» **GIVEN EXERCISE**
Rewrite the passage of the patch notice below that begins at the words "If a memcg is" and ends after "memcgs to high_work.", replacing "return-to-userland" with "return to user space" throughout.

» **SELECTION**
....................

+ memcg-schedule-high-reclaim-for-remote-memcgs-on-high_work.patch added to -mm tree

akpm@xxxxxxxxxxxxxxxxxxxx · Thu, 03 Jan 2019 13:12:02 -0800

The patch titled
     Subject: memcg: schedule high reclaim for remote memcgs on high_work
has been added to the -mm tree.  Its filename is
     memcg-schedule-high-reclaim-for-remote-memcgs-on-high_work.patch

This patch should soon appear at
    http://ozlabs.org/~akpm/mmots/broken-out/memcg-schedule-high-reclaim-for-remote-memcgs-on-high_work.patch
and later at
    http://ozlabs.org/~akpm/mmotm/broken-out/memcg-schedule-high-reclaim-for-remote-memcgs-on-high_work.patch

Before you just go and hit "reply", please:
   a) Consider who else should be cc'ed
   b) Prefer to cc a suitable mailing list as well
   c) Ideally: find the original patch on the mailing list and do a
      reply-to-all to that, adding suitable additional cc's

*** Remember to use Documentation/process/submit-checklist.rst when testing your code ***

The -mm tree is included into linux-next and is updated
there every 3-4 working days

------------------------------------------------------
From: Shakeel Butt <shakeelb@xxxxxxxxxx>
Subject: memcg: schedule high reclaim for remote memcgs on high_work

If a memcg is over high limit, memory reclaim is scheduled to run on
return-to-userland.  However it is assumed that the memcg is the current
process's memcg.  With remote memcg charging for kmem or swapping in a
page charged to remote memcg, current process can trigger reclaim on
remote memcg.  So, scheduling reclaim on return-to-userland for remote
memcgs will ignore the high reclaim altogether.  So, punt the high reclaim
of remote memcgs to high_work.

Link: http://lkml.kernel.org/r/20190103015638.205424-1-shakeelb@xxxxxxxxxx
Signed-off-by: Shakeel Butt <shakeelb@xxxxxxxxxx>
Cc: Johannes Weiner <hannes@xxxxxxxxxxx>
Cc: Vladimir Davydov <vdavydov.dev@xxxxxxxxx>
Cc: Michal Hocko <mhocko@xxxxxxxx>
Signed-off-by: Andrew Morton <akpm@xxxxxxxxxxxxxxxxxxxx>
---

 mm/memcontrol.c |   20 ++++++++++++--------
 1 file changed, 12 insertions(+), 8 deletions(-)

....................

» **RAW RECORDS**
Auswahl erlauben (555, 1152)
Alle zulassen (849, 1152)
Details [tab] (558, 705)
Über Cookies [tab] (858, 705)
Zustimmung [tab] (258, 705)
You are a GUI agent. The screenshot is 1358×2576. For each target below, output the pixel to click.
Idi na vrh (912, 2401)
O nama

....................

» **FULL RESPONSE**
If a memcg is over high limit, memory reclaim is scheduled to run on
return to user space.  However it is assumed that the memcg is the current
process's memcg.  With remote memcg charging for kmem or swapping in a
page charged to remote memcg, current process can trigger reclaim on
remote memcg.  So, scheduling reclaim on return to user space for remote
memcgs will ignore the high reclaim altogether.  So, punt the high reclaim
of remote memcgs to high_work.